> [Texto del ejercicio]
Su primer libro ‘El barco del Norte’ (1945) fue considerado posteriormente por el autor como un conjunto de «poemas muy juveniles, nacidos de la lectura de Yeats». No sería hasta el año siguiente cuando la lectura de Thomas Hardy le descubrió otra forma de poetizar la realidad más acorde con su temperamento: «En lugar de simbolismo encontró fidelidad a los hechos familiares; en lugar de música grandilocuente encontró el sonido de una mente exigente pensando en voz alta; en lugar de retórica elevada encontró una modesta atención; en lugar de un anhelo de trascender encontró una inmersión total en las cosas cotidianas», escribe su biógrafo, el poeta Andrew Motion. Esta decisión suponía refutar los principios poéticos del Modernismo británico, encarnados por Ezra Pound y por T. S. Eliot, pero para alguien que vivía alejado de los requerimientos del mundo editorial, de las modas poéticas y de la mundanidad del éxito literario, no le debió de resultar muy problemático. Su carácter independiente y poco sociable, sus peculiaridades –era aficionado a la pornografía y él mismo se tildaba de borracho contumaz–, su misoginia, su ironía y su acendrado pesimismo contribuyeron a asentar su voluntario aislamiento. El uso de palabras sencillas «como alas de pájaros» –y en esto, como en algunos otros aspectos, participa de una idea similar José Hierro– resultaba suficiente para captar las impresiones que provenían de alguien consciente de llevar una vida normal, sin grandes aventuras, pero también sin grandes contratiempos. Acaso sea la poesía el único bagaje que convierte su travesía vital en algo diferente, pues será a la hora de mirarse en el espejo de las palabras cuando el hombre vulgar se transforme en alguien consciente de su vulnerabilidad, en alguien que desoye los cantos de sirena de la realidad y busca la verdad y la belleza entre las rendijas de una existencia anodina. No escribió mucho. Las novelas ‘Jill’ (1946) y ‘Una chica en invierno’ (1947) precedieron al que fue el primer libro de poemas en el que su voz alcanza tonalidades propias, ‘Engaños’ (1955). En 1964 publicó ‘Las bodas de Pentecostés’ y en 1974 ‘Ventanas altas’, libro que obtuvo un inusual éxito de ventas y le consagró como el poeta de referencia para los jóvenes poetas.

> [Material proporcionado]
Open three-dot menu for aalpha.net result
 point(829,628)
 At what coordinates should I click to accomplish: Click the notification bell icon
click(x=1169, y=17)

> [Preguntas de comprensión]
a - Según el fragmento sobre el poeta, ¿qué libro obtuvo un inusual éxito de ventas?
b - Prosigue el fragmento sobre el poeta a partir de su última oración.

> [Lista de respuestas]
a - 'Ventanas altas', publicado en 1974.

b -
Pese a mantener varias relaciones sentimentales, su aversión al matrimonio le mantuvo soltero durante toda su vida., aunque llegó a proponerle matrimonio a Ruth Bowman, su primera relación seria, en 1948. Por esa época conoció a Monica Jones, profesora de la Universidad de Leicester, con quien mantuvo una relación llena de altibajos durante casi cuarenta años, pero varias de sus colegas, como Meave Brennan o Winifred Arnott, fueron también parejas temporales del poeta, en ocasiones de manera simultánea. En 1983, Monica Jones enfermó gravemente y Larkin tomó la decisión de irse a vivir con ella para prestarle su apoyo. Poco tiempo después, se le diagnosticó a Larkin cáncer de esófago. El 11 de junio de 1985 fue operado, pero el cáncer estaba muy extendido y resultaba inoperable. Murió el 2 de diciembre de 1985, cuando contaba 63 años. Desde entonces, no han sido pocas las controversias que su legado ha generado. Muchos de sus papeles fueron destruidos, otros, de los que fue albacea Monica Jones, fallecida en 2001, han visto la luz y gracias a ellos conocemos mejor al poeta que hizo de su vida cotidiana su fuente constante de inspiración.